10. Once ashore, check over the rudder and steering system. Is everything moving smoothly? Lubricate the steering cables/quadrant with grease if required. Squirt some diluted washing up liquid into the rudder stock housing to lubricate the bearings – don’t use grease. Check that your prop anode and/or hull anode is still there and is active. If they have been dissolved past 50%, then replace them. They are not expensive and they are much easier to change ashore than when afloat.

Yacht Anode

If you have a folding prop, check the blades are moving freely and are free of any marine organisms or dirt. Consider getting the prop removed and serviced if in doubt. Again, much easier to do this ashore. Check the water inlets on the sail drive for marine growth too. Mussels and limpets just love a good sail drive!

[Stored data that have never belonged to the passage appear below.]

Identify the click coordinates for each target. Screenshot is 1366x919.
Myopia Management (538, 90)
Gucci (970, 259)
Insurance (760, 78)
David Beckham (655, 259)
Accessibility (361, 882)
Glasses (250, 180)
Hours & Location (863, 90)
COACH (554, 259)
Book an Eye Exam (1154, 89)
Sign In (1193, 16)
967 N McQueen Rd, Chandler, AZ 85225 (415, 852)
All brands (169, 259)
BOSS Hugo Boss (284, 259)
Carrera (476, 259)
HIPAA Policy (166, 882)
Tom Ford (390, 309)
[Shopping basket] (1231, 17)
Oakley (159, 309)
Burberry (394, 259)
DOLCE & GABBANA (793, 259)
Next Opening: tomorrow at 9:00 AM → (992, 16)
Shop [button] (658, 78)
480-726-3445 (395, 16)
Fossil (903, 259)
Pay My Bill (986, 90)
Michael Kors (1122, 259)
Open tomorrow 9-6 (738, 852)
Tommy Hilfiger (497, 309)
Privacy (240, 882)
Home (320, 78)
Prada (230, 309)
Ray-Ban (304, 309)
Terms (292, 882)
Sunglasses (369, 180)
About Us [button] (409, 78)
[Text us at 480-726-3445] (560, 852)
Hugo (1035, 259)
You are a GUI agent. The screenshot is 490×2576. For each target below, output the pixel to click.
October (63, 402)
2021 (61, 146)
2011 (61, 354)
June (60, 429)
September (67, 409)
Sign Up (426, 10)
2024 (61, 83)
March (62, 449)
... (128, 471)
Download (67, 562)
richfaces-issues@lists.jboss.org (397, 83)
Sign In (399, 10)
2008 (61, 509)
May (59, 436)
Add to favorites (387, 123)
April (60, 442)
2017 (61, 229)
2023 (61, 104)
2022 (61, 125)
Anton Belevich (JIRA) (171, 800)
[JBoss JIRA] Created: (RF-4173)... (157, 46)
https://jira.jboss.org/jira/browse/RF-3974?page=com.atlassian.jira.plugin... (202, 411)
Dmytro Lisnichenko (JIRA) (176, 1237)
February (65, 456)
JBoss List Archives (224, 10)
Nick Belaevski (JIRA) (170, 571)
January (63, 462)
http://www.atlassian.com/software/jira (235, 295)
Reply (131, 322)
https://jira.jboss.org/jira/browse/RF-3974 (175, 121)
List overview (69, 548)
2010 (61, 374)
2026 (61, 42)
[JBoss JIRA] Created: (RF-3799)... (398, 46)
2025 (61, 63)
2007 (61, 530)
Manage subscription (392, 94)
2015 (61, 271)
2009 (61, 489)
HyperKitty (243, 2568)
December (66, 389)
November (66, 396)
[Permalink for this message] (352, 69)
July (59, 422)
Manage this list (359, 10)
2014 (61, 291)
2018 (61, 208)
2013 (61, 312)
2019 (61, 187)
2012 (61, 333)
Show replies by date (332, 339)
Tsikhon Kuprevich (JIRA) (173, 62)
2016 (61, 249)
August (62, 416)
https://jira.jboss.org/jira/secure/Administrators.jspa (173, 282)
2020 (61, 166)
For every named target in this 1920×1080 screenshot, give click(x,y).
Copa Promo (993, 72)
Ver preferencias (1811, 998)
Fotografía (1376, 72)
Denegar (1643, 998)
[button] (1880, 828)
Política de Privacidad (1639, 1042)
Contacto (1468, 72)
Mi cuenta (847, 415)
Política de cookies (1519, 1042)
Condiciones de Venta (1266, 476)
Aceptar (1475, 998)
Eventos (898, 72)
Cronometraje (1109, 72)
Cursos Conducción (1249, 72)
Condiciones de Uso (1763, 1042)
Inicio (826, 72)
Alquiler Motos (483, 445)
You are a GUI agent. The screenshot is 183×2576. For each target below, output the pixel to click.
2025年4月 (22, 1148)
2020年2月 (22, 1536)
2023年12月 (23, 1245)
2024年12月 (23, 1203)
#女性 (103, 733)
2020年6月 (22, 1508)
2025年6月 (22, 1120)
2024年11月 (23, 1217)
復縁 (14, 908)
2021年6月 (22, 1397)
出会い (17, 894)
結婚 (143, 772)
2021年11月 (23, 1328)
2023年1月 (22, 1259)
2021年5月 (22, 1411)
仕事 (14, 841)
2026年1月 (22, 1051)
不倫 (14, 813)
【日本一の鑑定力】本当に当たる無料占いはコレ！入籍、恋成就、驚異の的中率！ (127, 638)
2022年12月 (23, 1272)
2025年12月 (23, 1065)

11. Take the opportunity to have a rig check before you haul out. If you then have any issues that need action, you have the whole winter to sort them. Don’t wait until just before you want to go for your first sail of the season as the riggers will then be fully booked and you will miss the boat… literally! This can also save you money as if the rig needs to come out for attention, this can be done at the same time as you haul out your yacht.

Pre Yacht Delivery Rig Check
12. Winches and deck gear – if you have a spare weekend during the winter and fancy some yacht maintenance, servicing your winches and deck gear would be a great job to tick off the list. Follow your manufacturers guidelines for servicing, but make sure you rinse all the mechanisms clear of salt before cleaning and re-lubricating. Also, making sure to put everything back together in the right order is a must! Top tip when servicing, get a big box and put all the pieces you remove in order in the box. This helps you when reassembling but also stops any small parts being dropped or accidentally kicked off the yacht… it does happen and winch spares are not cheap! Once reassembled, check the winch is working again. Wash down your deck gear (blocks, jammers, cars etc) with fresh water and lubricate with a silicone spray. Check your block retaining pins and shackle pins are cable tied or wired to prevent loss.

Winch and Rope

13. Check your guard wires are not too slack. If so, tighten up the end fittings or retaining string accordingly. Check for any stranding or kinks; if you find any then replace the wire. Don’t hang anything heavy from them.

This is not an exhaustive list but I hope it gives a good idea of jobs that can be done to keep your yacht in good shape, warm and cosy over the winter.